Bag of Words
Bag of Words (BoW) 란
NLP에서 가장 기본적이고 직관적인 텍스트 벡터화 방법 중 하나
문장에서 단어의 순서를 무시하고 어떤 단어들이 등장했는지만 고려해 벡터화
import pandas as pd
from sklearn.feature_extraction.text import CountVectorizer
data = [' Most shark attacks occur about 10 feet from the beach since that is where the people are',
'the efficiency with which he paired the socks in the drawer was quite admirable',
'carol drank the blood as if she were a vampire',
'giving directions that the mountains are to the west only works when you can see them',
'the sign said there was road work ahead so he decided to speed up',
'the gruff old man sat in the back of the bait shop grumbling to himself as he scooped out a handful of worms']
countvec = CountVectorizer()
countvec_fit = countvec.fit_transform(data)

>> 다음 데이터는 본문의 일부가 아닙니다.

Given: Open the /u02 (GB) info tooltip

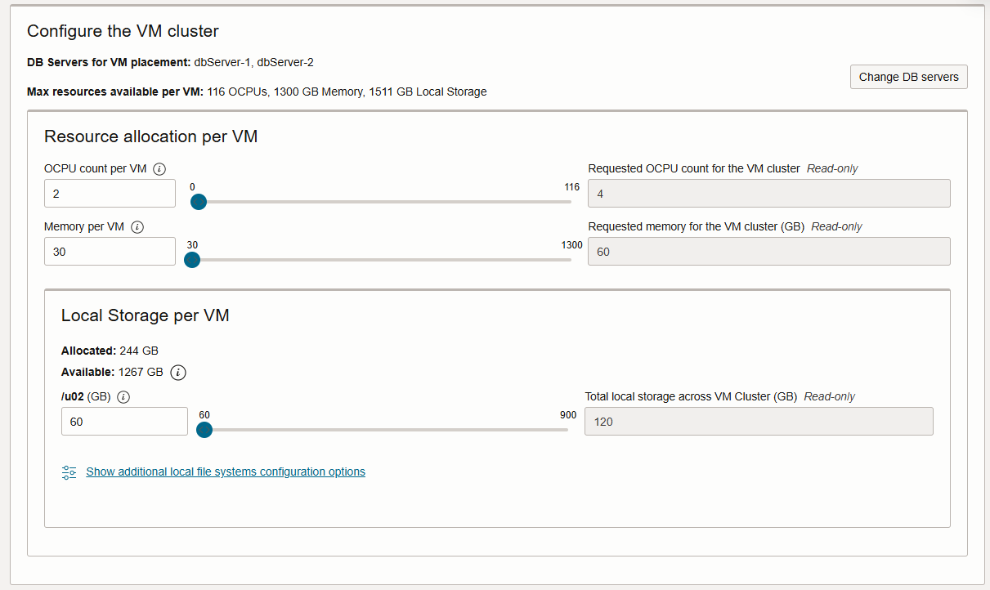Looking at the screenshot, I should click(123, 396).
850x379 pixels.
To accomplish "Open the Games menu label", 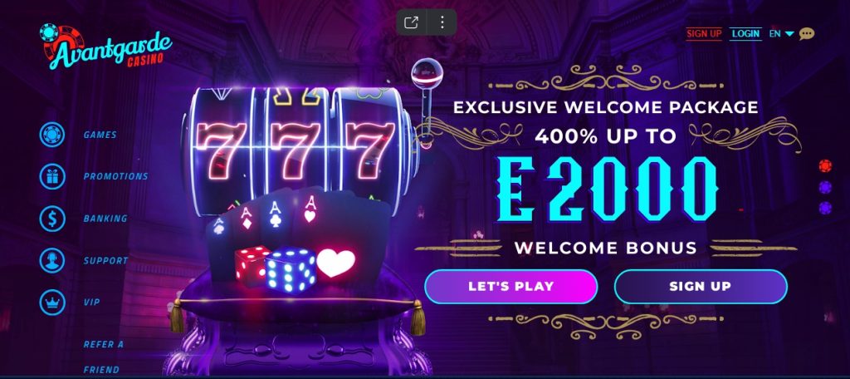I will coord(100,135).
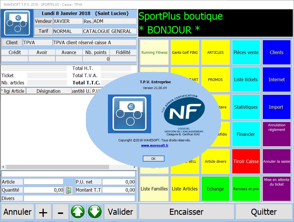Click the green down arrow icon
Viewport: 294px width, 222px height.
click(95, 212)
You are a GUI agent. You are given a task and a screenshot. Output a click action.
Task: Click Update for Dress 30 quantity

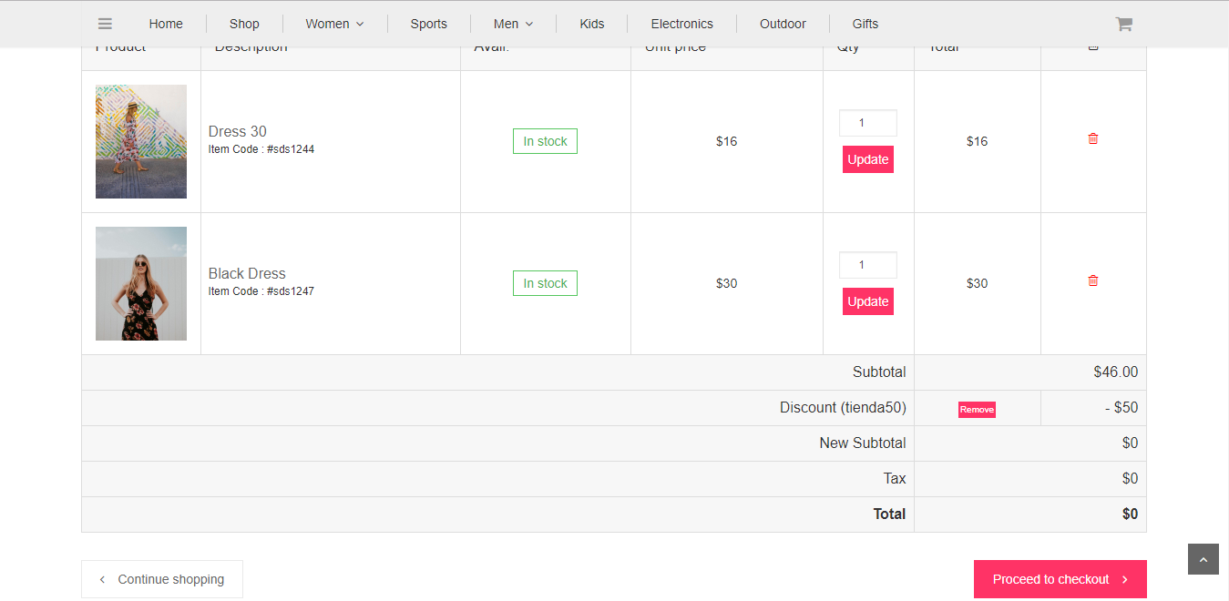coord(867,159)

bag_of_words = pd.DataFrame(countvec_fit.toarray(), columns = countvec.get_feature_names_out())
print(bag_of_words)
10 about admirable ahead are as attacks back bait beach ... \
0 1 1 0 0 1 0 1 0 0 1 ...
1 0 0 1 0 0 0 0 0 0 0 ...
2 0 0 0 0 0 1 0 0 0 0 ...
3 0 0 0 0 1 0 0 0 0 0 ...
4 0 0 0 1 0 0 0 0 0 0 ...
5 0 0 0 0 0 1 0 1 1 0 ...
were west when where which with work works worms you
0 0 0 0 1 0 0 0 0 0 0
1 0 0 0 0 1 1 0 0 0 0
2 1 0 0 0 0 0 0 0 0 0
3 0 1 1 0 0 0 0 1 0 1
4 0 0 0 0 0 0 1 0 0 0
5 0 0 0 0 0 0 0 0 1 0
[6 rows x 71 columns]